What the exercise asks: Find the line with "Fashion (59, 2294)" in the entries below, then reproduce it and every line after it down to and including the line with "August 2026 (71, 1493)", exactly.

Listed records:
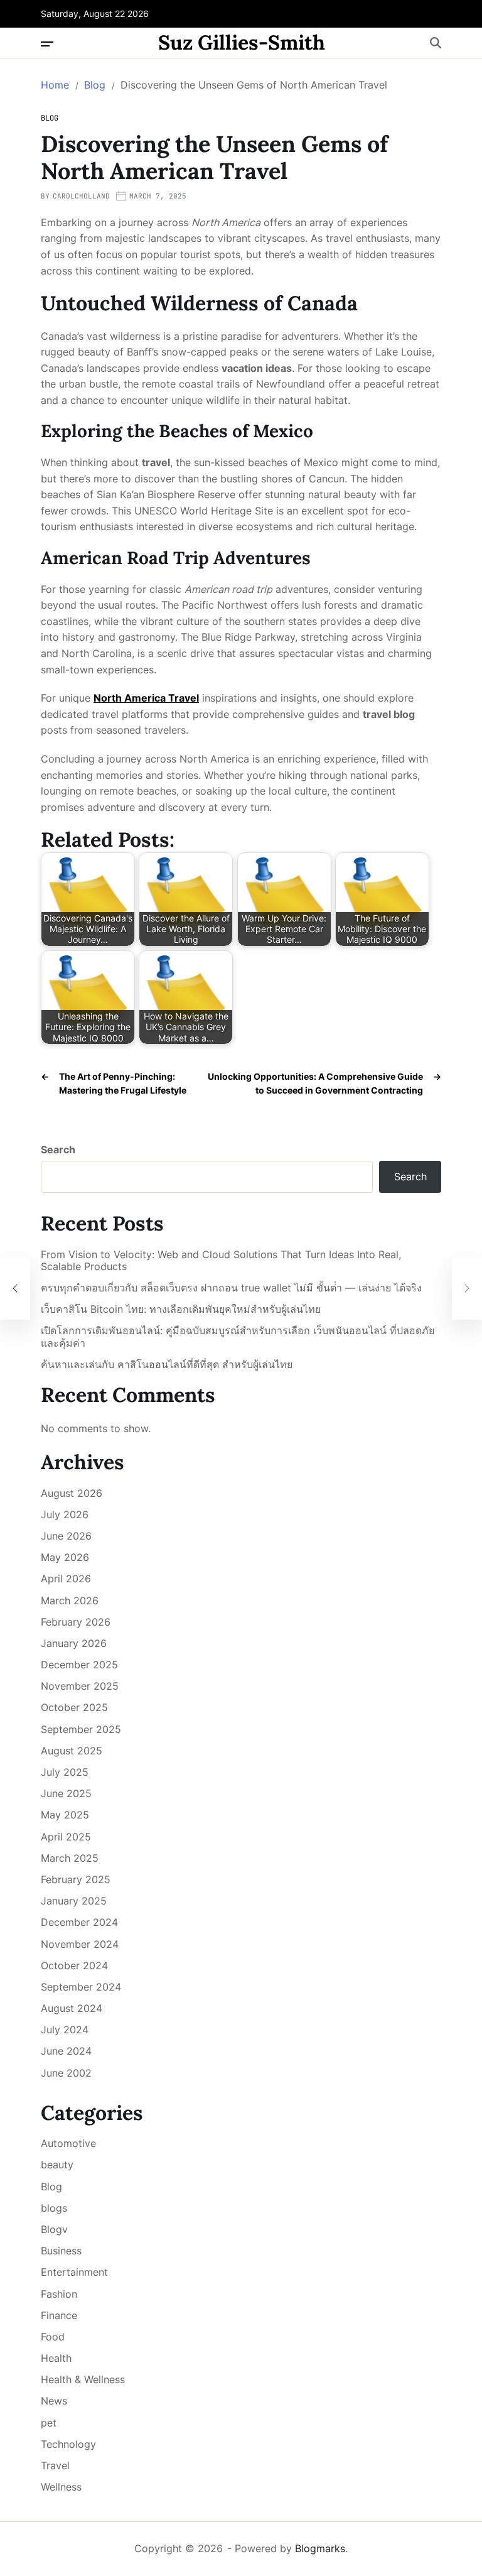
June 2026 (66, 1536)
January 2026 (74, 1643)
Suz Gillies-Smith (241, 43)
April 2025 (66, 1836)
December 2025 (79, 1664)
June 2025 (66, 1793)
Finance (59, 2315)
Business (61, 2250)
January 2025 (74, 1900)
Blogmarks (320, 2548)
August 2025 (71, 1750)
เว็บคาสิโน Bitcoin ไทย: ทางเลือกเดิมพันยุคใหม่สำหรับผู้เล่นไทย (181, 1309)
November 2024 (80, 1944)
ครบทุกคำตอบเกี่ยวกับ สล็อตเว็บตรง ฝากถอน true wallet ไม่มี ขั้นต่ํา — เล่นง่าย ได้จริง (231, 1288)
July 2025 (64, 1772)
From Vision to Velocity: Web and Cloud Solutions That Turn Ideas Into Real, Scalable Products (221, 1261)
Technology (68, 2444)
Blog (49, 118)
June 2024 (66, 2051)
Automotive (68, 2143)
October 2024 (74, 1965)
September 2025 (81, 1729)
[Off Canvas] (47, 43)
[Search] (435, 43)
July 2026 (64, 1514)
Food (53, 2336)
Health (56, 2358)
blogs (54, 2208)
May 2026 (65, 1557)
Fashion (59, 2294)
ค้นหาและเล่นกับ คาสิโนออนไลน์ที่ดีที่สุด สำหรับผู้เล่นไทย (166, 1365)
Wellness (61, 2487)
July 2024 (64, 2029)
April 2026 (66, 1578)
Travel (55, 2465)
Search (58, 1149)
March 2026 (70, 1600)
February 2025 (75, 1879)
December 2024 (79, 1922)
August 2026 (71, 1493)
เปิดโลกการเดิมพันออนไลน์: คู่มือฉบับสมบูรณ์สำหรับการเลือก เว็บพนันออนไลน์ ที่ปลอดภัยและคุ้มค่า (237, 1337)
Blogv (54, 2229)
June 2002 (66, 2073)
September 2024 (81, 1987)
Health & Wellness (83, 2379)
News (54, 2400)
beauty (57, 2164)
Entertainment (74, 2272)
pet (48, 2422)
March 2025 (70, 1858)
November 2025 (80, 1686)
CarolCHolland (81, 196)
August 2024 (71, 2008)
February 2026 (75, 1622)
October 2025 (74, 1707)
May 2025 (65, 1814)
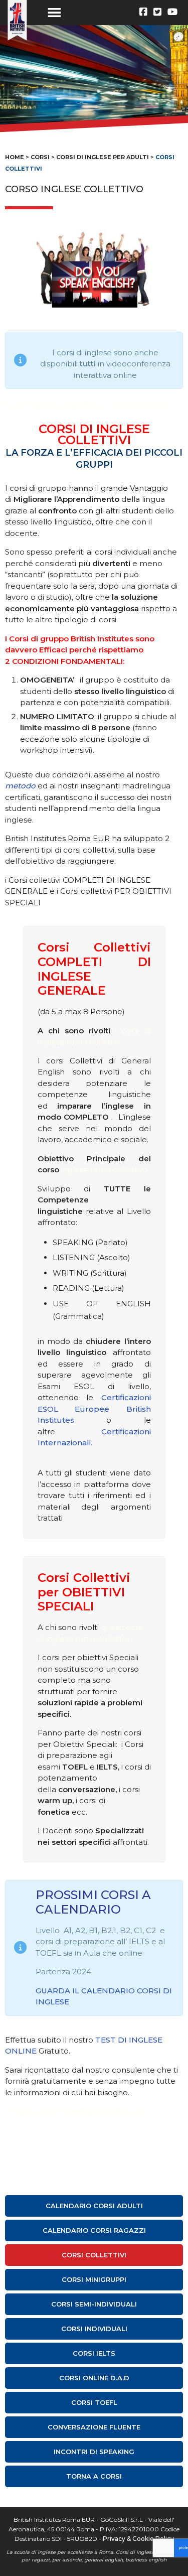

Response below:
Fashion (59, 2294)
ค้นหาและเล่นกับ คาสิโนออนไลน์ที่ดีที่สุด สำหรับผู้เล่นไทย (166, 1365)
Wellness (61, 2487)
July 2024 (64, 2029)
April 2026 (66, 1578)
Travel (55, 2465)
Search (58, 1149)
March 2026 (70, 1600)
February 2025 (75, 1879)
December 2024 (79, 1922)
August 2026 (71, 1493)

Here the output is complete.